**** Brano ****

Da anni il sogno di ritornare nel secondo sifone e nelle parti aeree della sorgente dei Bossi, mi tormentava.
Avrei dovuto affrontare questa esplorazione in compagnia di Jaques Brasey (Tom Pouce) ma purtroppo prima di unire le nostre forze, il destino ha separato le nostre strade.

A quell’epoca (1992-93) Jean Jacques non se la sentì di superare il sifone, si limitò ad esplorare la strettoia sul fondo, mentre io con Jean Louis Camous andammo oltre il sifone ed io riuscii a mettere le pinne nel secondo sifone: in quella occasione sperimentai una arrampicatina in libera di una ventina di metri di dislivello, sul pozzo che sovrasta lo specchio d’acqua all’interno della montagna.

**** Dati forniti ****

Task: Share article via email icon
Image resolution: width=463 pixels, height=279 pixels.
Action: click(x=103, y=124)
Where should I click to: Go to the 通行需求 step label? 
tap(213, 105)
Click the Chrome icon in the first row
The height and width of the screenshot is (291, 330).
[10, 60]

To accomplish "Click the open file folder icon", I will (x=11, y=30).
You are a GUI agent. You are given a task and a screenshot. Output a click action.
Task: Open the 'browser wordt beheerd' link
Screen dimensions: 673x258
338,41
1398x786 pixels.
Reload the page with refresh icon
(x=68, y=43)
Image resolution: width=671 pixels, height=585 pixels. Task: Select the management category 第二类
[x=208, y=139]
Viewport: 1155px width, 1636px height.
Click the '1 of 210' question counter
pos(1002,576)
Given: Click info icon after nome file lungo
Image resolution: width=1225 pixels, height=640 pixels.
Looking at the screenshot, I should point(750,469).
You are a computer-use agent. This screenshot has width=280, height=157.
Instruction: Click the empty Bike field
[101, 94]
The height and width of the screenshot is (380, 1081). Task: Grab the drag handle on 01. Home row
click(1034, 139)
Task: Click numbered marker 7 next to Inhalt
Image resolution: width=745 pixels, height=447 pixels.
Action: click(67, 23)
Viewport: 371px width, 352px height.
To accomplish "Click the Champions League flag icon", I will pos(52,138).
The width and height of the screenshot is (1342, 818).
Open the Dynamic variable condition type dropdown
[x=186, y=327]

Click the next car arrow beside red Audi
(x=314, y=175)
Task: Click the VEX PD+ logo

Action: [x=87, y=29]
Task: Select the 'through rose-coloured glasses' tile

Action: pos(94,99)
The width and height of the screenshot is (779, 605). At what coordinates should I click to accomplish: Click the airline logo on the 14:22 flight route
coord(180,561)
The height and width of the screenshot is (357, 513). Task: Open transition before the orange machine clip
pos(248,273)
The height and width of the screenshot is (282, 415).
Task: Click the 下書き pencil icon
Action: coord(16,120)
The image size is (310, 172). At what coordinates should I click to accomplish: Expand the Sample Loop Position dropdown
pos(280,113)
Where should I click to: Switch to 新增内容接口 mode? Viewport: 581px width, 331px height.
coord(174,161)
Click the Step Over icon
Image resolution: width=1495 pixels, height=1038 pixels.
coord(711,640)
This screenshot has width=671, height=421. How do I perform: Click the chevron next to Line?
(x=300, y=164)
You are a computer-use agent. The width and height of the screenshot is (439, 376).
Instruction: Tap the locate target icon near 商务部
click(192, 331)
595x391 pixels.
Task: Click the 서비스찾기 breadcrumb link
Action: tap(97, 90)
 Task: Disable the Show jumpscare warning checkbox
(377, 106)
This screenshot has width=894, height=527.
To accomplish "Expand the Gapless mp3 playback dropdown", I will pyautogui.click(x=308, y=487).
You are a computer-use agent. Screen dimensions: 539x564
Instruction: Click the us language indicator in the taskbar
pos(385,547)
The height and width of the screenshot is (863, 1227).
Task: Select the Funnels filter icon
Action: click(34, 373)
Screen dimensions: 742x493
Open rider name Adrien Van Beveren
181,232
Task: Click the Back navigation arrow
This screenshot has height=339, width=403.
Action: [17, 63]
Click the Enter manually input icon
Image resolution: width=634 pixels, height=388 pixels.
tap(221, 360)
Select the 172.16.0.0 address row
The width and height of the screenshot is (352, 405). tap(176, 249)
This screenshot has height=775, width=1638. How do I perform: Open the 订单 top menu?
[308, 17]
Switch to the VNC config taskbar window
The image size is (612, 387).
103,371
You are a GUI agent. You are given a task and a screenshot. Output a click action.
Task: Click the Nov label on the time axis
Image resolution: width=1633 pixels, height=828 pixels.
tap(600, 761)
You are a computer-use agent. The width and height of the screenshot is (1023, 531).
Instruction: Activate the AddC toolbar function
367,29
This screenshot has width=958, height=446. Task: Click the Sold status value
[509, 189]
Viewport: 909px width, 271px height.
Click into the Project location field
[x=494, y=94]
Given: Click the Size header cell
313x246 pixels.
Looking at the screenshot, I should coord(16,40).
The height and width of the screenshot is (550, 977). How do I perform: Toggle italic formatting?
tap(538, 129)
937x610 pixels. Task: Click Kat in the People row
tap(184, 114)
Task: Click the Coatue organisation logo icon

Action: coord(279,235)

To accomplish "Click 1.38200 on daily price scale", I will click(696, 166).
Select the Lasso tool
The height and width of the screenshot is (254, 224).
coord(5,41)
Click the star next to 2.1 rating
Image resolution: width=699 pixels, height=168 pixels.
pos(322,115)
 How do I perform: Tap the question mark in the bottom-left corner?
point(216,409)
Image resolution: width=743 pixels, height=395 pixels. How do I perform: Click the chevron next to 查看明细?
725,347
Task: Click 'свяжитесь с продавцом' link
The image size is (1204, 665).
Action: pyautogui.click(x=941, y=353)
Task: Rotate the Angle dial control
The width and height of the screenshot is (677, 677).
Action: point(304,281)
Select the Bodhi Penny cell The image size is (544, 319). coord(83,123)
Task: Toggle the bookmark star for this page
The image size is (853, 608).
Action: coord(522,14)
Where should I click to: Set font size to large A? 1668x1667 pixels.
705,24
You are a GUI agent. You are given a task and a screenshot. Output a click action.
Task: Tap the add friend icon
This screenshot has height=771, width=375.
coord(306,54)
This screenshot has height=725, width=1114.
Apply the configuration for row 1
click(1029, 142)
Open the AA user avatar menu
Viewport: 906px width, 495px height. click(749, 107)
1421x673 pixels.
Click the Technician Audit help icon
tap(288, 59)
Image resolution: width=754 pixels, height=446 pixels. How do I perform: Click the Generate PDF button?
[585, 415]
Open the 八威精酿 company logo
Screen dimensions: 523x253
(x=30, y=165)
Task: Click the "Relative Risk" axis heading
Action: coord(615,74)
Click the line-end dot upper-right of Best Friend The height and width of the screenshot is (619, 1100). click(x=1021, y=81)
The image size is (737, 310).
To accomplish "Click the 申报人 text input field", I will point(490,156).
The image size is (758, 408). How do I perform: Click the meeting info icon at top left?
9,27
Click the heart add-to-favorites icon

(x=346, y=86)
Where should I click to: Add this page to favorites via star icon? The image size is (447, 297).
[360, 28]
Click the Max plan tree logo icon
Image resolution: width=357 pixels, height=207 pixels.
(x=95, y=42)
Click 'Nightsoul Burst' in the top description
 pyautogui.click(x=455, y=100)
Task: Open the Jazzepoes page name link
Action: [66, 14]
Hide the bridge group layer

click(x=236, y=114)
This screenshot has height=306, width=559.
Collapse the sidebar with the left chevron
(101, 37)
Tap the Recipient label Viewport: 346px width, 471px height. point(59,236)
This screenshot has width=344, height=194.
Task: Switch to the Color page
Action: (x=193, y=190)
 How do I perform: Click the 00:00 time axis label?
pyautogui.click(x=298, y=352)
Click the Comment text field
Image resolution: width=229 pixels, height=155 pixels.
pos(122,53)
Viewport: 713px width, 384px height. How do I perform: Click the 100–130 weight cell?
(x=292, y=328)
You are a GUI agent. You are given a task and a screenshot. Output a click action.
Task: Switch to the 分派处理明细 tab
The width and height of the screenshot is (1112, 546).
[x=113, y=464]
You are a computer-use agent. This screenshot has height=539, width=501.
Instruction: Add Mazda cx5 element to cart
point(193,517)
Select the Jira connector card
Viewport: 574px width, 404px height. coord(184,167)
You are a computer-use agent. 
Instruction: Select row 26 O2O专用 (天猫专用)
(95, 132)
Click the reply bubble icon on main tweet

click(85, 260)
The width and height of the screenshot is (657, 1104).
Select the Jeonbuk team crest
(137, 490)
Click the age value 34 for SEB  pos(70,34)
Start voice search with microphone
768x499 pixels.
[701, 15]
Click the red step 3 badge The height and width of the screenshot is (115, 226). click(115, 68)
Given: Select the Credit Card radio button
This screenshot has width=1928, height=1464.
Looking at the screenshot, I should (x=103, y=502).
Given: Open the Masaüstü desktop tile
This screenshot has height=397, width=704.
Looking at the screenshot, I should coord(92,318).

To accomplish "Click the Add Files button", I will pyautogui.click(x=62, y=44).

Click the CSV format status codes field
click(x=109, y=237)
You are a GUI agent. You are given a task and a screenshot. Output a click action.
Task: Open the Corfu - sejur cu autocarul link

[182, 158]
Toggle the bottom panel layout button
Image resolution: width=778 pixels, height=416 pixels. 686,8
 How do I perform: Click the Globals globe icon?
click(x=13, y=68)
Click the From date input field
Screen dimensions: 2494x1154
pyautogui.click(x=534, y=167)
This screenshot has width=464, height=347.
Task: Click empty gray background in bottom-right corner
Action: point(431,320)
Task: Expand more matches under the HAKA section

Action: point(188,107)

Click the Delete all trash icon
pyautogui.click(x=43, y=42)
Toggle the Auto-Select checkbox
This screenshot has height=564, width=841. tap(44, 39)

****

**Esercizi**:
1) Elenca tutti i nomi di persona che compaiono nel brano sulla sorgente dei Bossi, soprannomi compresi.
2) Cita alla lettera il passo del brano che va da "Da anni il sogno" a "all’interno della montagna.".

**Soluzioni**:
1) Jaques Brasey; Tom Pouce; Jean Jacques; Jean Louis Camous

2)
Da anni il sogno di ritornare nel secondo sifone e nelle parti aeree della sorgente dei Bossi, mi tormentava.
Avrei dovuto affrontare questa esplorazione in compagnia di Jaques Brasey (Tom Pouce) ma purtroppo prima di unire le nostre forze, il destino ha separato le nostre strade.

A quell’epoca (1992-93) Jean Jacques non se la sentì di superare il sifone, si limitò ad esplorare la strettoia sul fondo, mentre io con Jean Louis Camous andammo oltre il sifone ed io riuscii a mettere le pinne nel secondo sifone: in quella occasione sperimentai una arrampicatina in libera di una ventina di metri di dislivello, sul pozzo che sovrasta lo specchio d’acqua all’interno della montagna.